Initially, it is clear that a sentencing judge has the discretion to impose consecutive sentences for multiple convictions. Commonwealth v. Marker, 231 Pa.Super. 471, 331 A.2d 883 (1974). See also Pa.R.Crim.P., Rule 1406; and 18 Pa.C.S. § 1361(b). As we have previously observed, "we are not prepared to find that one who commits multiple crimes in sister states earns a constitutional immunity from punishment in each state." Commonwealth v. Daymude, 227 Pa. *334 Super. 115, 117, 323 A.2d 264, 265 (1974). Furthermore, while we approve of New Jersey's enlightened efforts to rehabilitate sex offenders, it is obvious that there is no assurance that the specialized treatment appellant is currently receiving will prove effective. And, in the event treatment does not prove successful, New Jersey would have no power to detain appellant at the expiration of his ten year sentence.[2] (N.J.S.A. 2A:164-6). In light of this possibility alone we cannot view the sentence sub judice as manifestly excessive.
Furthermore, appellant's prior record and background indicate the sentence was proper.

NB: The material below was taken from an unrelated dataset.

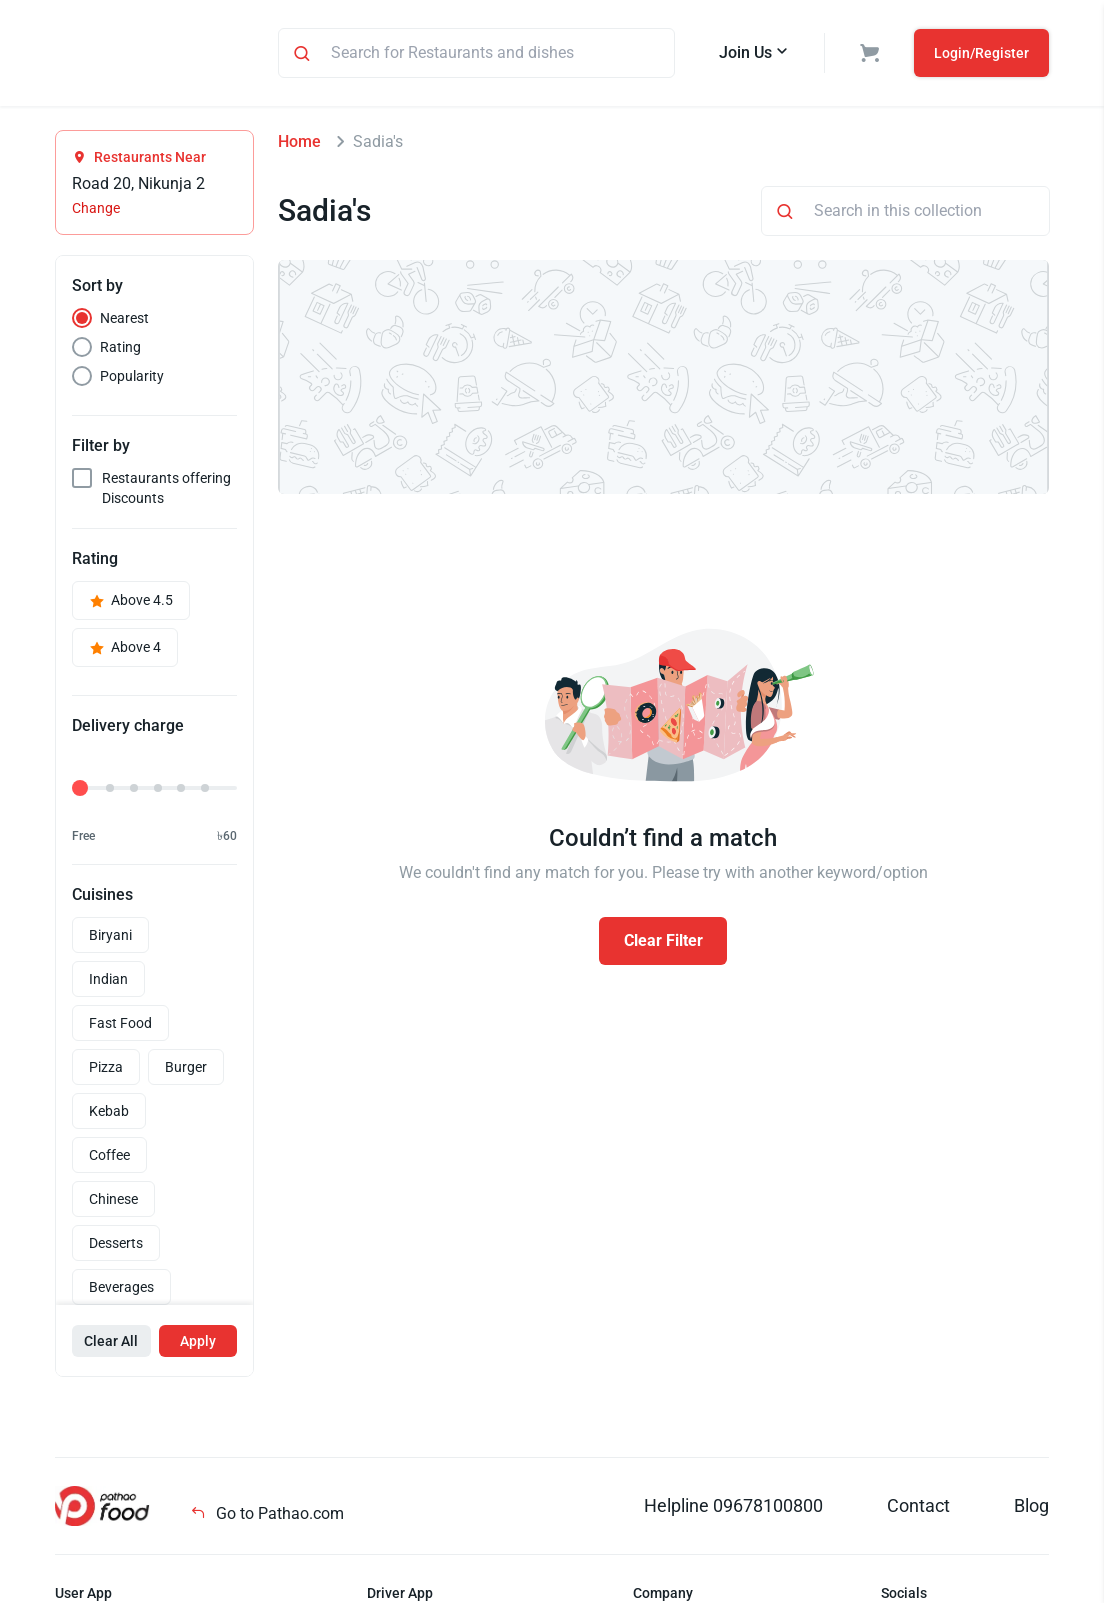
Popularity (132, 379)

The pre-sentence investigation disclosed that in 1962 appellant was arrested in Monroe County on twenty-eight counts of burglary, and following a guilty plea he received a prison sentence of five to ten years. Only two months later he was convicted of prison breach. In 1968 he was paroled.
In addition, despite appellant's protestations to the contrary, we believe a Pennsylvania sentence that would run concurrent to the New Jersey sentence would unduly depreciate the gravity of his crime. In this connection, the victim of the rape in Monroe County testified that appellant threatened her with death if she did not comply with his demands.
Finally, we entertain no doubt that the sentencing judge gave thoughtful and thorough consideration to his decision. As that judge stated: "In imposing sentence, the Court considered the gravity of the offense committed. We considered also the other sexual offenses committed in New Jersey and the similar offenses committed in Pennsylvania. We are completely convinced that to place the Defendant on *335 parole, upon his release from the New Jersey offense, would be dangerous to the public safety."
While the sentence was admittedly stiff, we are satisfied that it was not so manifestly excessive as to constitute too severe a punishment.
Judgment of sentence affirmed.
NOTES
[1] The record does not disclose the exact date this crime occurred.
[2] It should also be noted that under the New Jersey Sex Offender Act a person committed pursuant to that Act may be released under parole supervision when it appears to the appropriate authorities "that such person is capable of making an acceptable social adjustment in the community." (N.J.S.A. 2A:164-8). Thus, theoretically appellant could be released from confinement in New Jersey well before the expiration of his ten-year term. Indeed, at the Pennsylvania sentencing hearing appellant stated, "I will be under this program for approximately five years."